The surface of this piece of Pelona Schist from the San Francisquito Fault zone shows slickensides, which are smooth/polished surfaces created by frictional movement along fault zones. 

This photo, which is up the road a small distance from the previous photo, is a typical outcrop of the red-colored Vasquez Formation after a rainstorm. As evidenced by the rock fall on the abandoned highway, when this formation gets wet, it is prone to falling apart. It is a poorly cemented ancient river-bed sandstone, which also contains veins of gypsum. Early geologists knew this, but the engineers who built the dam did not deem this information to be significant. They were hugely mistaken. The next three pictures prove my point.

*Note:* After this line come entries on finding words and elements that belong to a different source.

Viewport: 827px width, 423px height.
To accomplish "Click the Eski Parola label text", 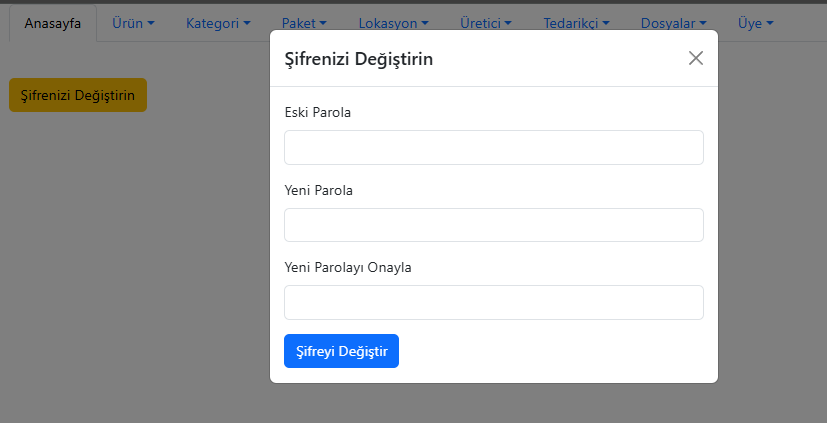I will tap(317, 112).
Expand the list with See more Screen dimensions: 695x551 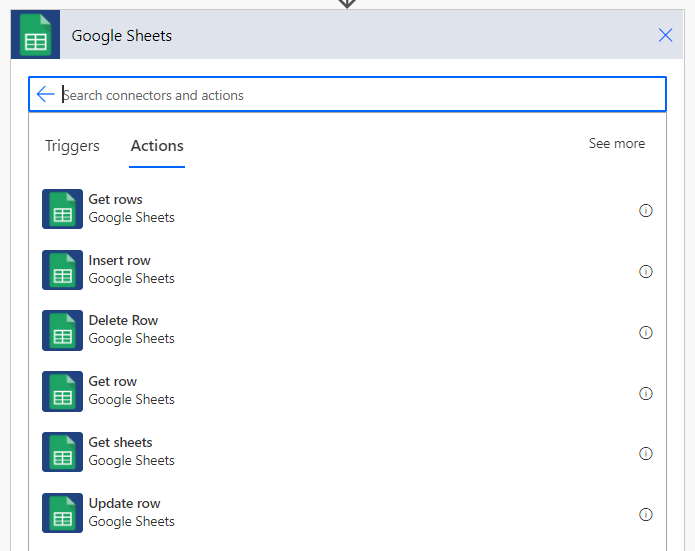(x=617, y=143)
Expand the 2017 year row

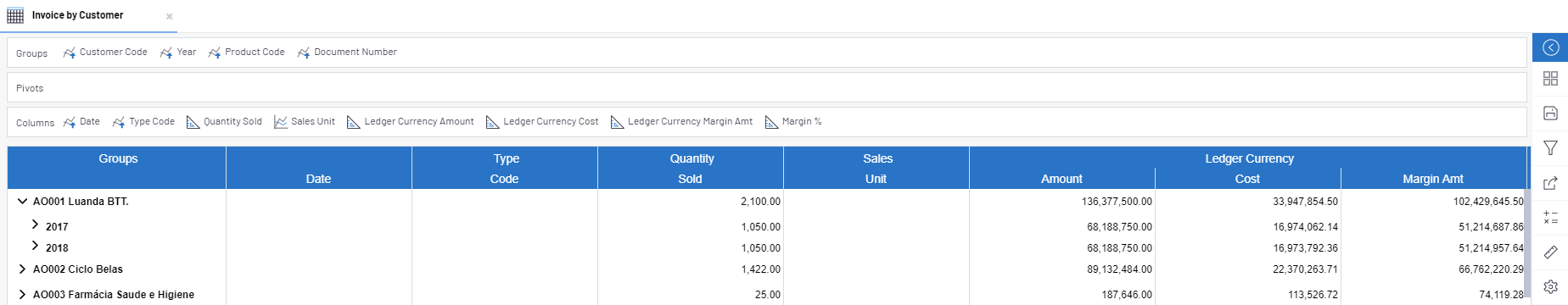pos(35,225)
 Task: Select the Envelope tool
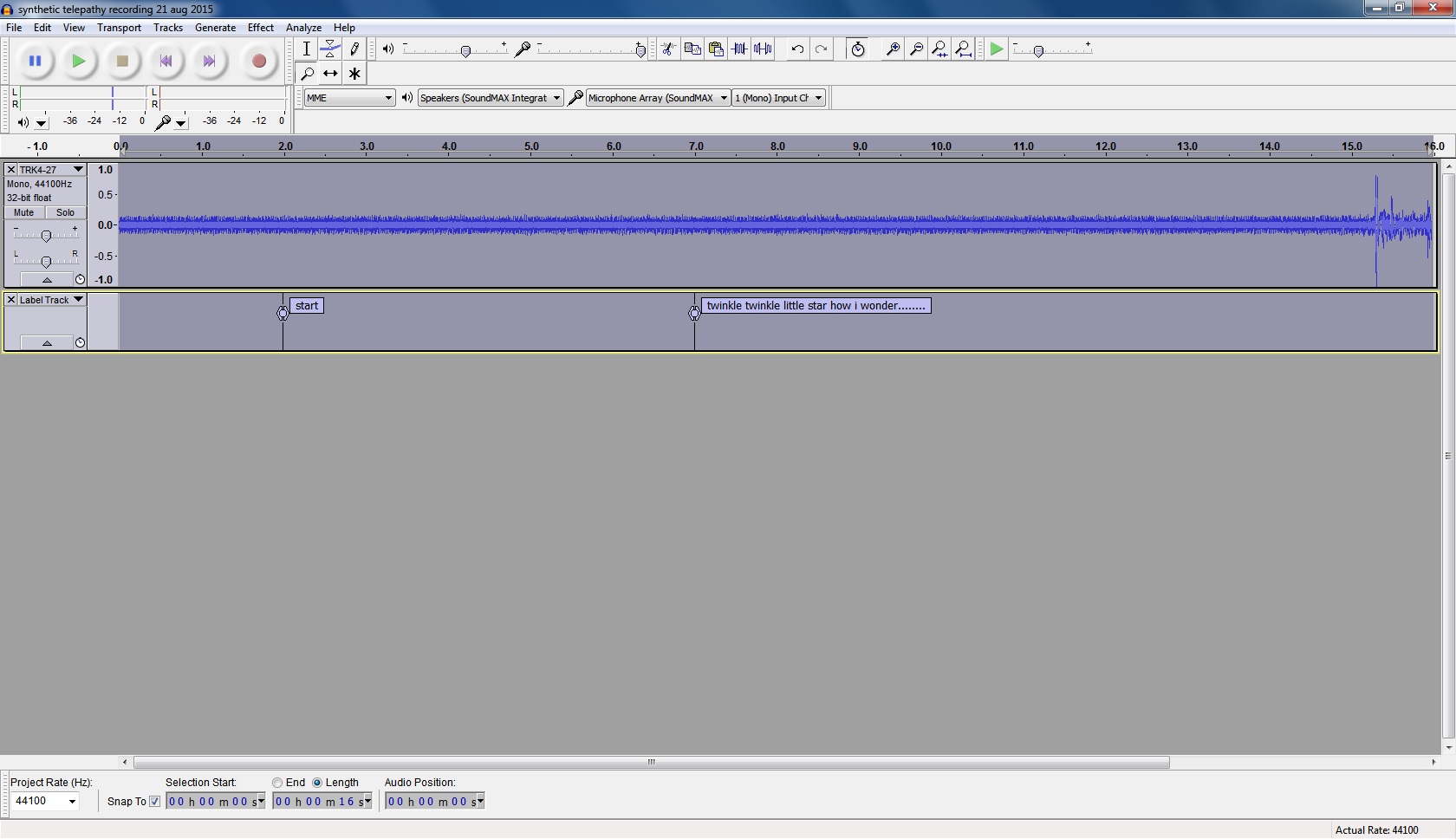tap(330, 49)
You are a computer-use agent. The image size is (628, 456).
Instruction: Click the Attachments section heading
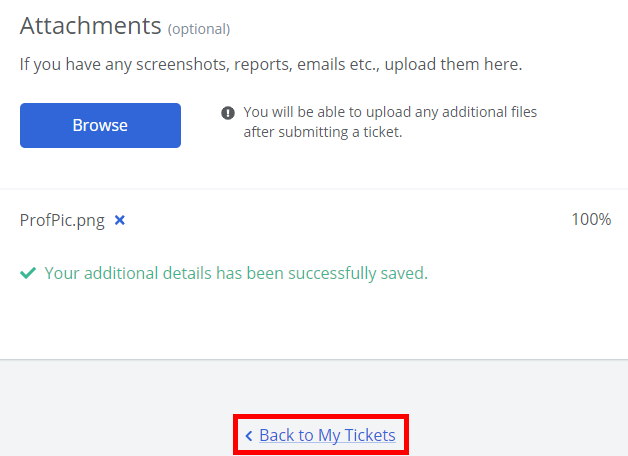90,26
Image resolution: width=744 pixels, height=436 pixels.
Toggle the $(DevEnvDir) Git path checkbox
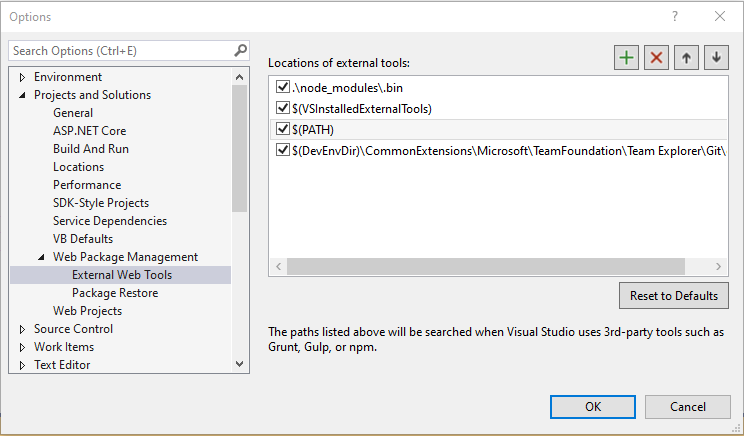(282, 150)
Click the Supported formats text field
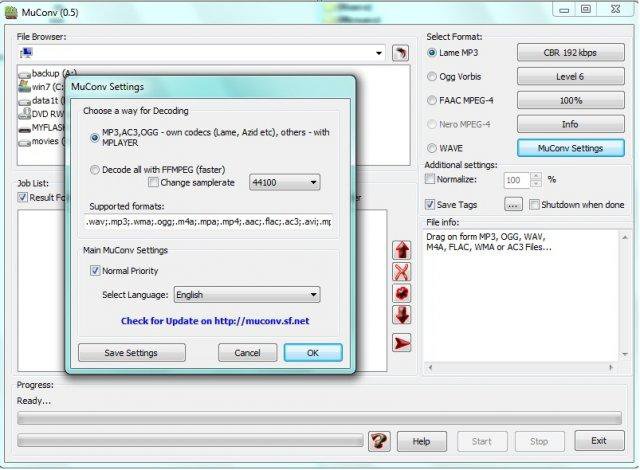This screenshot has width=640, height=470. coord(208,222)
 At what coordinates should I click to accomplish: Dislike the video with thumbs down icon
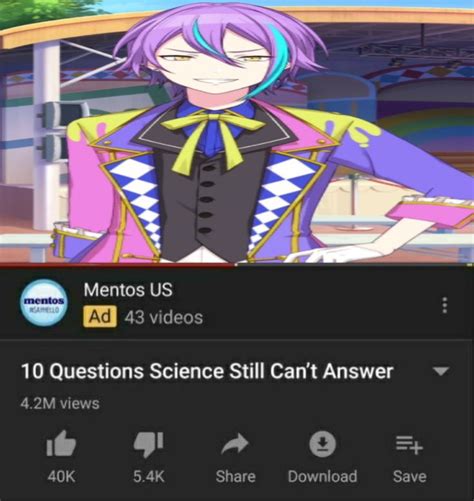(149, 444)
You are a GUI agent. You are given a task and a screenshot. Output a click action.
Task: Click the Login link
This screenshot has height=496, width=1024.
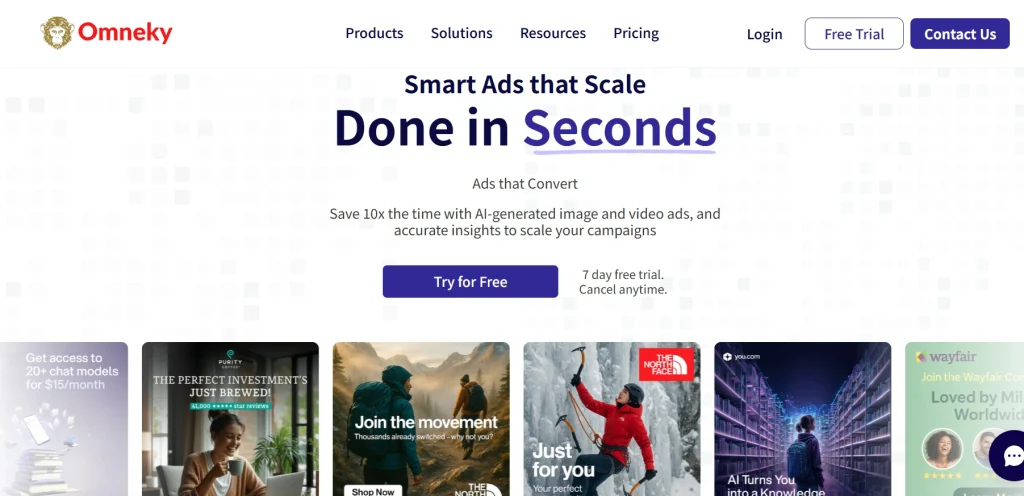[765, 34]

The three pictures above show the same orientation of a chunk of the Vasquez Formation sandstone. The first picture shows the chunk laying loose on the abandoned highway. Notice the white seam of gypsum crystals. I put this piece of rock in a bucket of water for two days. The next pictures show the results of my experiment. The middle picture is after only two days, and the last picture is after two weeks. As you can see, the rock mostly disintegrated via absorption of the water. This geological process is called "slaking." Just imagine how much hydrostatic pressure a rock like this would experience at the bottom of a dam after a short time. 

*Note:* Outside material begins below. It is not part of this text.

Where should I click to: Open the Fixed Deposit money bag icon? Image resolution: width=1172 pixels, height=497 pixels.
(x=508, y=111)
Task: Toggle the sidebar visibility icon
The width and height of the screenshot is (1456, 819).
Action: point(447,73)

The next three pictures show the VERY close proximity of landslides along the east side of the dam.

The view is to the east and shows the landslide scarps (their "heads" are just below a road) on the east side directly opposite the dam. These scarps are very steep and are underlaid by the Pelona Schist, which is this area has a very high angle of foliation (i.e., its component layers are steep enough to easily fail and cause landslides). The white rubble in the foreground is what is left of the concrete "wing" along the west side of the dam. The "wing" was demolished by workers after the dam failed. 

This is a side view of the landslide scarps, which are immediately east of the dam (now just a pile of rubble). Notice the series of stair-step-like surfaces of concrete just above the road on middle left side of the photograph. I showed a closeup of them in my previous post. The main reason I used this photograph is to show the steep slippage planes in the landslides areas (mentioned and shown above) of the Pelona Schist. These landslides are mostly ancient landslides (paleo-landslides), which are obvious to the trained eye but were not recognized as such by the builders of the dam.

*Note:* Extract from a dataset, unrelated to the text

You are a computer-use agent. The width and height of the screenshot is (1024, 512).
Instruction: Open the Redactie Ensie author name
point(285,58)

This last view shows the frontal view of the landslide scarps, with the remains of the dam in the foreground.

At the Govenor's request, a commission investigated the failure of the dam. They found that it did not fail because of weak concrete. It failed because of many problems. Some of these are recognizable geologic problems and include: 1) The inevitable landslides associated with the poor quality rock and steep inclination of the foliated Pelona Schist along the east abutment of the dam; 2) the even worst quality rock of the crumbly, porous Vasquez Formation along the west abutment; and 3) the crumbly and weak nature of the actual fault zone itself.

For those who want to see some really great vintage photographs of the dam immediately after its collapse, please Google the following phrase: slaking St. Francis dam disaster. You ought to check it out; it is worth the effort. By the way, you will also discover that there have been several books written about the failure of the dam. A few are still in print.